Directions for this task:
Count lines holding the string "heure" in the data that follows. Reply with one number only.

___ Records provided ___

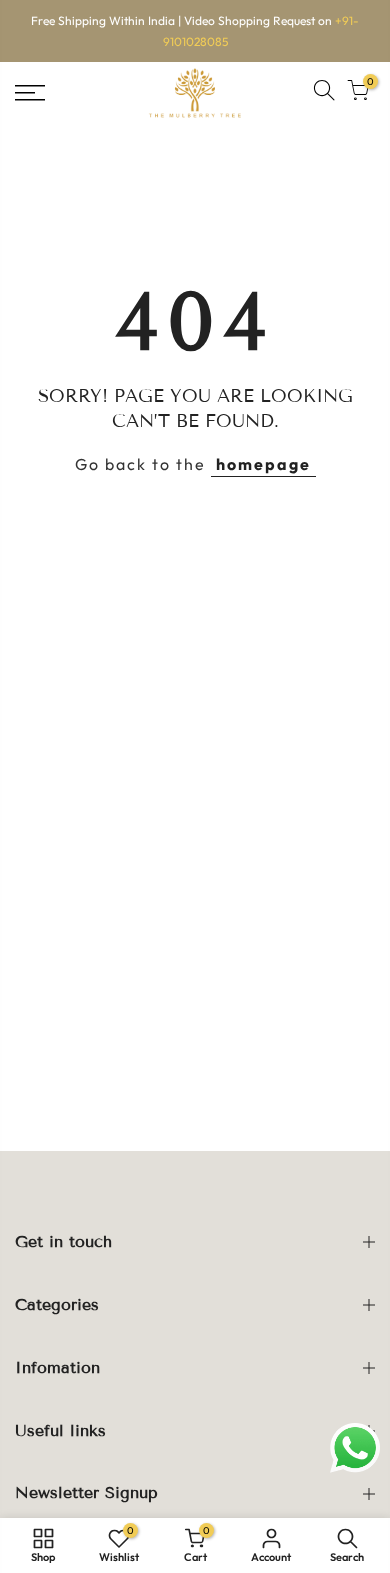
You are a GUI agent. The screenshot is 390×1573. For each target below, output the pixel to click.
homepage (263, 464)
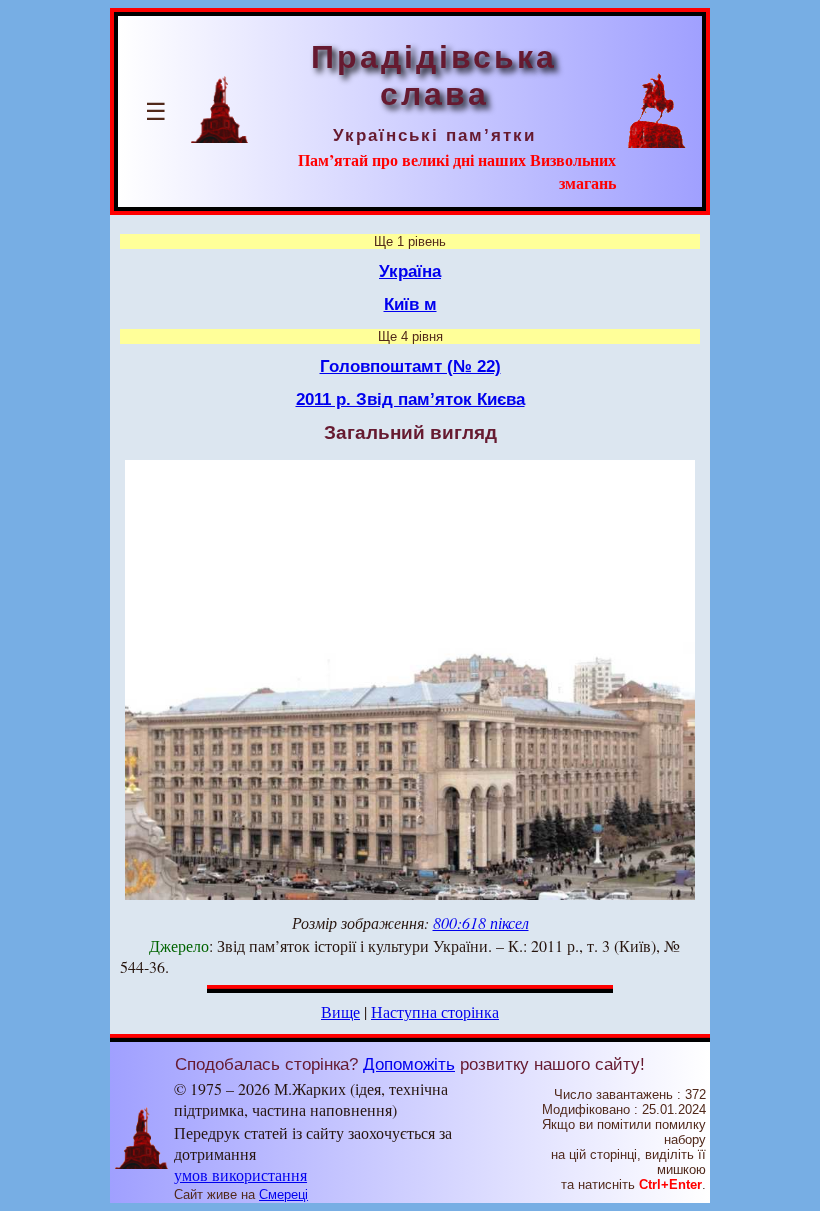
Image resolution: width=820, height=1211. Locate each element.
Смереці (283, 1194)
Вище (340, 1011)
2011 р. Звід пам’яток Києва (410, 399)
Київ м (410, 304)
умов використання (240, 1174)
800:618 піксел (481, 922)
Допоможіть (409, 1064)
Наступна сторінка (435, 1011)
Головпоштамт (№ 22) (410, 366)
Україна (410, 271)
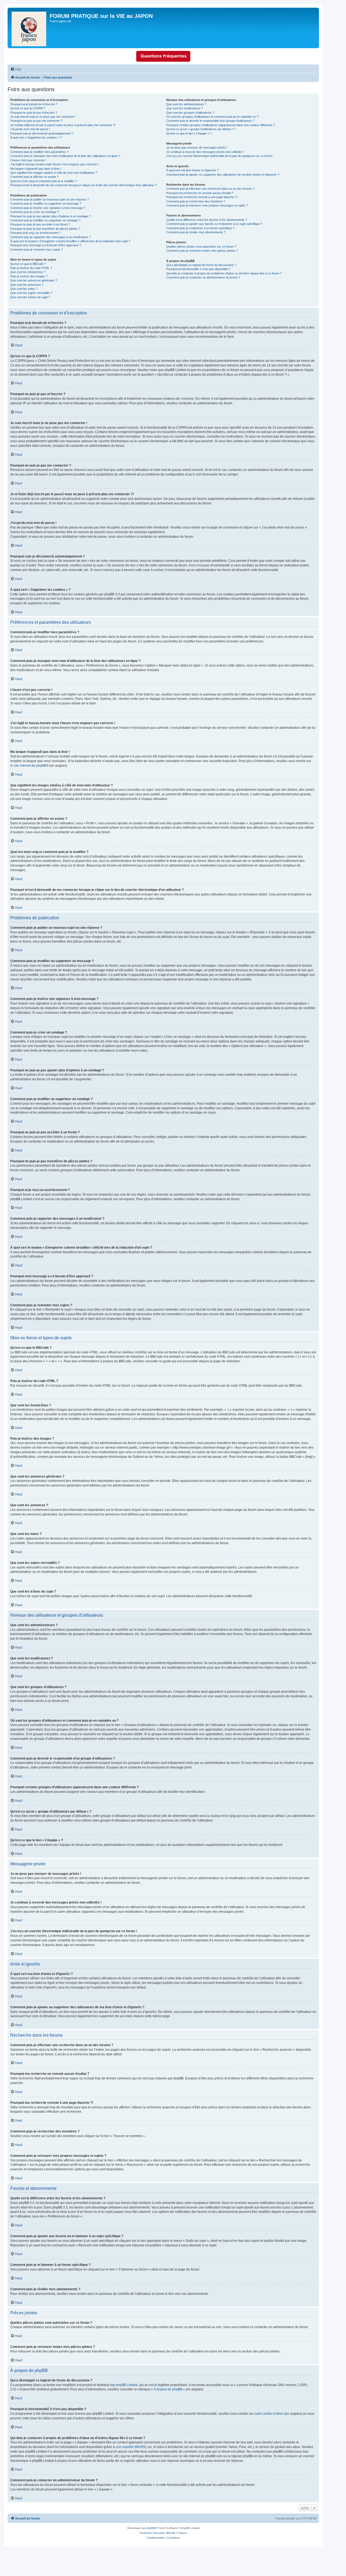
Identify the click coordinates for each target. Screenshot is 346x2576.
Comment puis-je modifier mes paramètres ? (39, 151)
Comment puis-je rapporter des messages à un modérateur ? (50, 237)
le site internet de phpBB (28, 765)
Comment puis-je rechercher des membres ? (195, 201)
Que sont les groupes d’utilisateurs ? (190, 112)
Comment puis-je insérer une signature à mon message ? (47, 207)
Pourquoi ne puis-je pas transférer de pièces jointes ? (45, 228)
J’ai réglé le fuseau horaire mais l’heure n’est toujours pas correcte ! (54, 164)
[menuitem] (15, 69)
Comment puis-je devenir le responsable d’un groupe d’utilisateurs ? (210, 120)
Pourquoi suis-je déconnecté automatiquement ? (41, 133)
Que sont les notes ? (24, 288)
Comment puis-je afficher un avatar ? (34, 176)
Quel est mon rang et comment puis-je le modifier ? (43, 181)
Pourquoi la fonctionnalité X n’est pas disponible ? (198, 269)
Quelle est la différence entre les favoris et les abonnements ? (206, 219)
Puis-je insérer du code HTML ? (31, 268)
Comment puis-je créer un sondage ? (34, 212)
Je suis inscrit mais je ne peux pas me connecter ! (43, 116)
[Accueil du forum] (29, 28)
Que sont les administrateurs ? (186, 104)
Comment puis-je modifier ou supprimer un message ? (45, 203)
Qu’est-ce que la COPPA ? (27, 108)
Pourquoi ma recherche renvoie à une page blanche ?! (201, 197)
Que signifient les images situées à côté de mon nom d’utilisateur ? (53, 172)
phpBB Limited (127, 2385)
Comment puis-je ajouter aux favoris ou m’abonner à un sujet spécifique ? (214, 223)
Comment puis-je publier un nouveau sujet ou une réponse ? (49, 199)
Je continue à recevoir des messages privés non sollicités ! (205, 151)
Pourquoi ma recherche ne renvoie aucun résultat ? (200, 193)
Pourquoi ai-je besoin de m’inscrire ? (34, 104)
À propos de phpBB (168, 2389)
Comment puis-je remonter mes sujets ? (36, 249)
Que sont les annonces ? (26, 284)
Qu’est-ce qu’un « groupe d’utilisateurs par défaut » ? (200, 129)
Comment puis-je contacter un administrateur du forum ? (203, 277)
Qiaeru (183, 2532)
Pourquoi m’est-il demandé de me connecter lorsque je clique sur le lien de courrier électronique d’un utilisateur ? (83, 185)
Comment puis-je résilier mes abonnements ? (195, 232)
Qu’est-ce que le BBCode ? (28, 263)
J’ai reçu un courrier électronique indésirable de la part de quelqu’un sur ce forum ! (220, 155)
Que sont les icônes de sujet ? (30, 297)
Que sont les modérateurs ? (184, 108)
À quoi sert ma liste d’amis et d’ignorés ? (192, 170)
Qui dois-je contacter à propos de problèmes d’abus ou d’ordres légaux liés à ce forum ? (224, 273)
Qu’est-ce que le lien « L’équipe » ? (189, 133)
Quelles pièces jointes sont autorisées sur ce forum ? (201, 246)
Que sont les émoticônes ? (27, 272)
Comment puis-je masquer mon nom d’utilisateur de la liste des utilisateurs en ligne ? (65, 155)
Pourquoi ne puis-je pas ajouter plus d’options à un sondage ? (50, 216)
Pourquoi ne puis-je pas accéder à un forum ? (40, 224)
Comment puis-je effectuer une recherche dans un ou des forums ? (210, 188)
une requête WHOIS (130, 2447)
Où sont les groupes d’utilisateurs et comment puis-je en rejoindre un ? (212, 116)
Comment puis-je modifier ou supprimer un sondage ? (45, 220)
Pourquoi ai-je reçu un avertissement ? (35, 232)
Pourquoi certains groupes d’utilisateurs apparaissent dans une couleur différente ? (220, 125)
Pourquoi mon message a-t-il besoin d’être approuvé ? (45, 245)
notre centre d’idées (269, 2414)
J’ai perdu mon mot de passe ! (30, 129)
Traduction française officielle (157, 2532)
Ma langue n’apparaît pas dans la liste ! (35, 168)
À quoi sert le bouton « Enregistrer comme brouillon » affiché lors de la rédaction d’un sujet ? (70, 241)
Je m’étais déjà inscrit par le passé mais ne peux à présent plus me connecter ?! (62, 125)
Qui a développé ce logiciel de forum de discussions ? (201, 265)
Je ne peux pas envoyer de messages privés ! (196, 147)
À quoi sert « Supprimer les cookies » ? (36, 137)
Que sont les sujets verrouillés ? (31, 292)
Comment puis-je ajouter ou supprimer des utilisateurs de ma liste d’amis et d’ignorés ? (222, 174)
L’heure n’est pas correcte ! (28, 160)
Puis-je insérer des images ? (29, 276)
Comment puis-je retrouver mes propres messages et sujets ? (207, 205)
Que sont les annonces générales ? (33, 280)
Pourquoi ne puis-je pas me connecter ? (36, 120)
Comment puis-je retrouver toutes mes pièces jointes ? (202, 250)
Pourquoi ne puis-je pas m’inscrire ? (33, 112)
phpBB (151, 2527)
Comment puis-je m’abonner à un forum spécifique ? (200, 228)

___

Output below:
2